As President Obama and other global leaders begin the push for universal broadband adoption, a recently released map attempts to visualize the digital divide problem in the U.S.

The map, released by the Department of Commerce's National Telecommunications and Information Administration (NTIA) department, shows the country's broadband Internet access. While it shows an improvement over last year's broadband access, the NTIA says there are still too many gaping white spots (indicating no access) on the map. A working definition of broadband is upload speeds of 3 Megabytes per second.

The National Broadband Map shows there are still too many people and community institutions lacking the level of broadband service needed to fully participate in the Internet economy. We are pleased to see the increase in broadband adoption last year, particularly in light of the difficult economic environment, but a digital divide remains, said NTIA Administrator Lawrence E. Strickling in a statement.

While most highly populated areas in the U.S. are covered by broadband, large portions of the Midwest and Rocky Mountain regions are still without access. The west coast, outside of its big cities, is particularly thin. All told, 5-10 percent of Americans, mostly in rural areas, lack access to broadband at speeds that support basic functioning on the web including downloading Web pages, photos, video and video conferencing.

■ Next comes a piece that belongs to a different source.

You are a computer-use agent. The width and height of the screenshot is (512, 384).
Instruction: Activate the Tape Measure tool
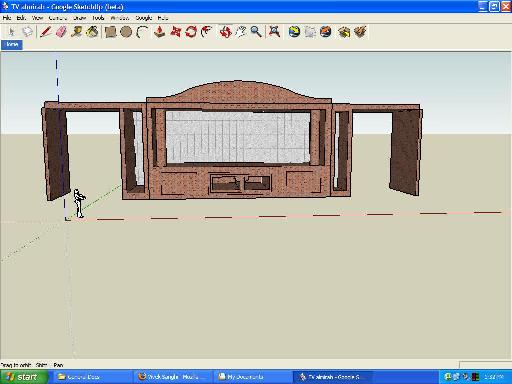[x=77, y=32]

The divide between the urban and rural areas was especially stark in California. Seventy percent of urban areas in the state have broadband, compared to 35 percent of rural areas.

The map and supporting data was released to help further the broadband access expansion and adoption movement. Congress actually asked the NTIA to create a map of this sort by Feb. 17. It was created in collaboration with the Federal Communications Commission using data that each state, territory and the District of Columbia collected from broadband providers or other data sources.

The release of the National Broadband Map, the first of its kind in the nation, is a significant milestone. This cutting-edge tool will continue to evolve with the help of new data and user feedback. It will provide consumers, companies and policymakers with a wealth of information about broadband availability, speeds, competition and technology, and help Americans make better informed choices about their broadband services, FCC Chairman Julius Genachowski said in a statement.

People can use the map, which can be accessed at http://www.broadbandmap.gov, to search by address to find the broadband providers and services available in that area. It will also be used by policymakers to compare broadband availability among geographic areas and across demographic groups, which can inform policies to support private sector investments.